MATERIAL PROVIDED start
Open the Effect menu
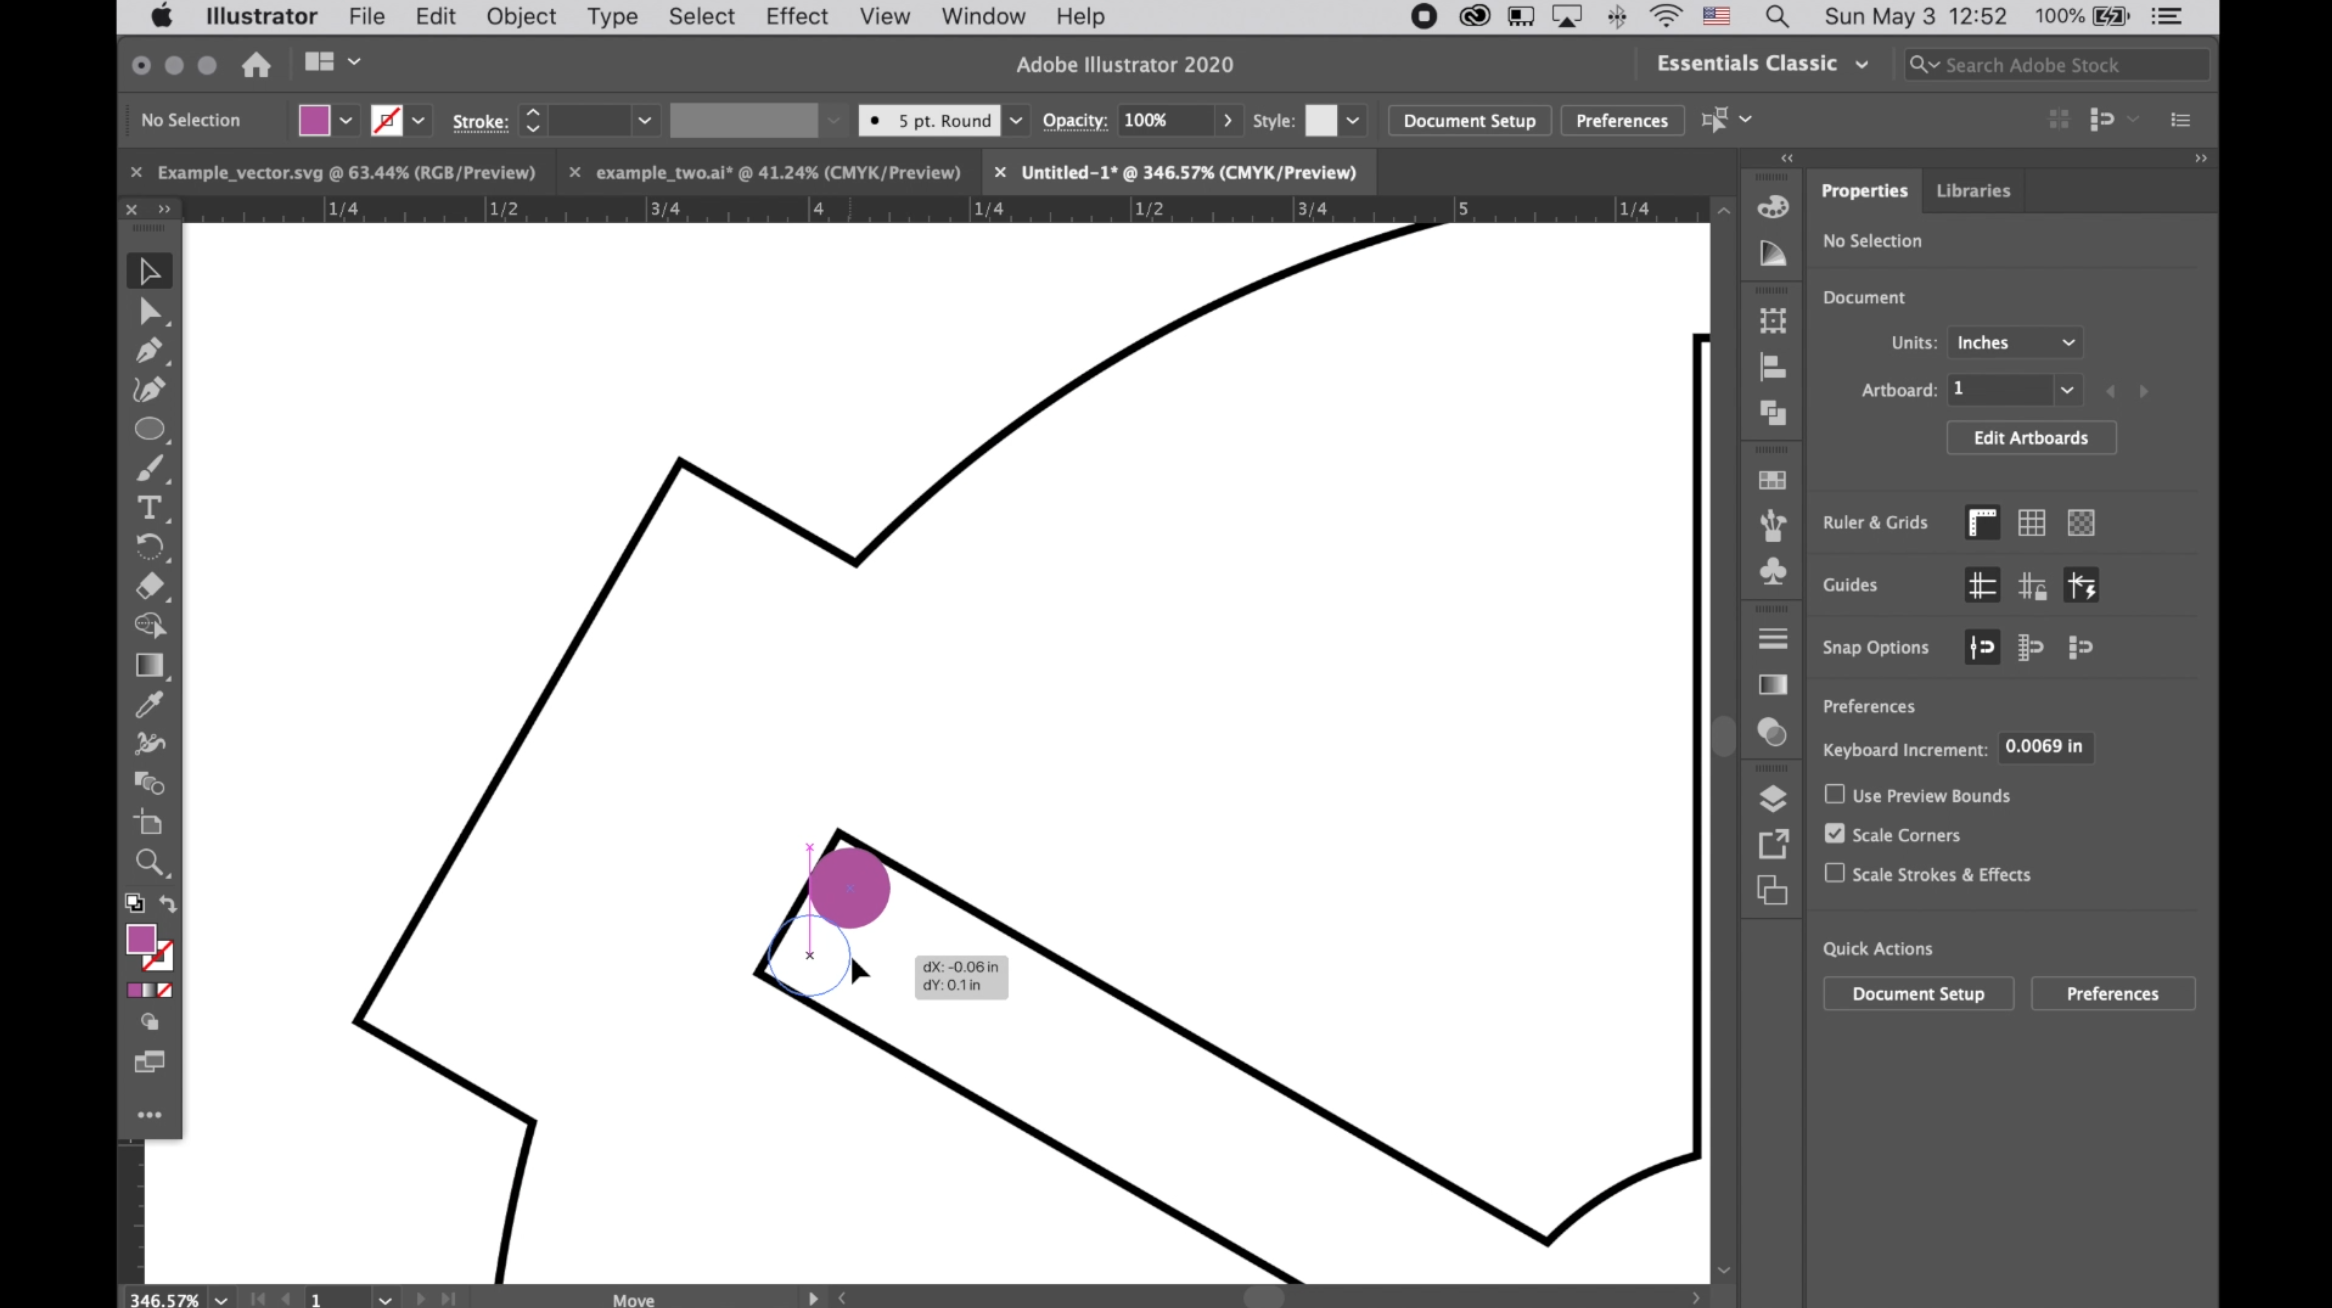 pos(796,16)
MATERIAL PROVIDED end
MATERIAL PROVIDED start
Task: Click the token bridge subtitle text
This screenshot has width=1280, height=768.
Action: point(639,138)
MATERIAL PROVIDED end
MATERIAL PROVIDED start
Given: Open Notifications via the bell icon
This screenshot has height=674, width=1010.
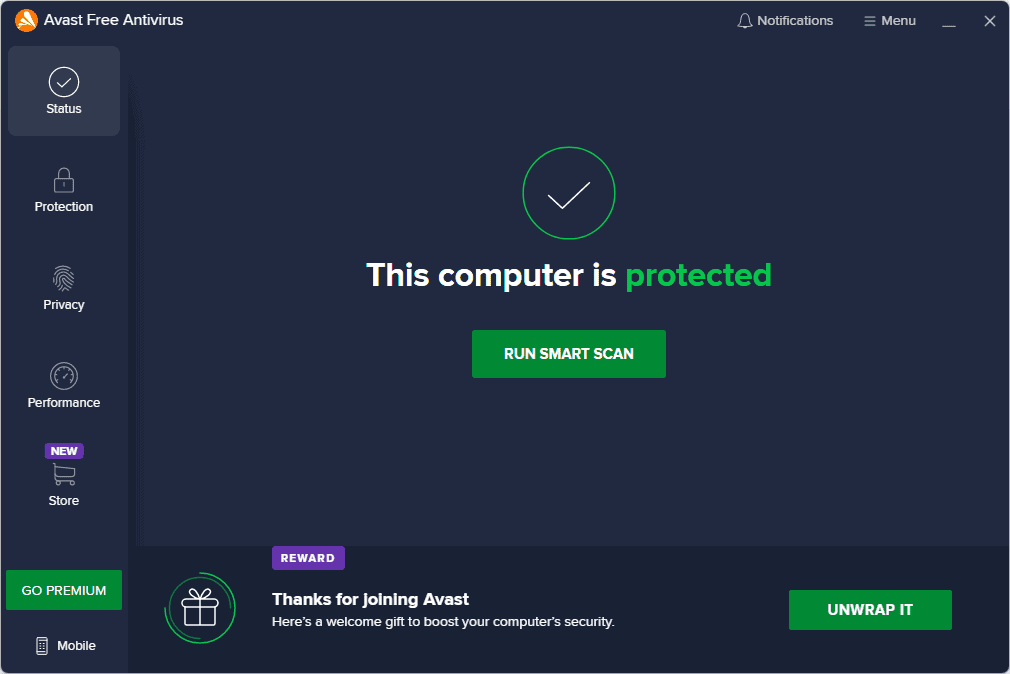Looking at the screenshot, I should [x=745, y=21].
MATERIAL PROVIDED end
◆ YOUR INSTRUCTIONS
Convert everything from the line containing "Task: Click the token bridge subtitle text" down to the line containing "Action: point(639,138)" into a two-column CSV with the headers entry_text and answer. Give one row per entry, put each field in double quotes, and replace line breaks with spaces.

◆ RESULT OF THIS EXERCISE
entry_text,answer
"Task: Click the token bridge subtitle text This screenshot has width=1280, height=768.","Action: point(639,138)"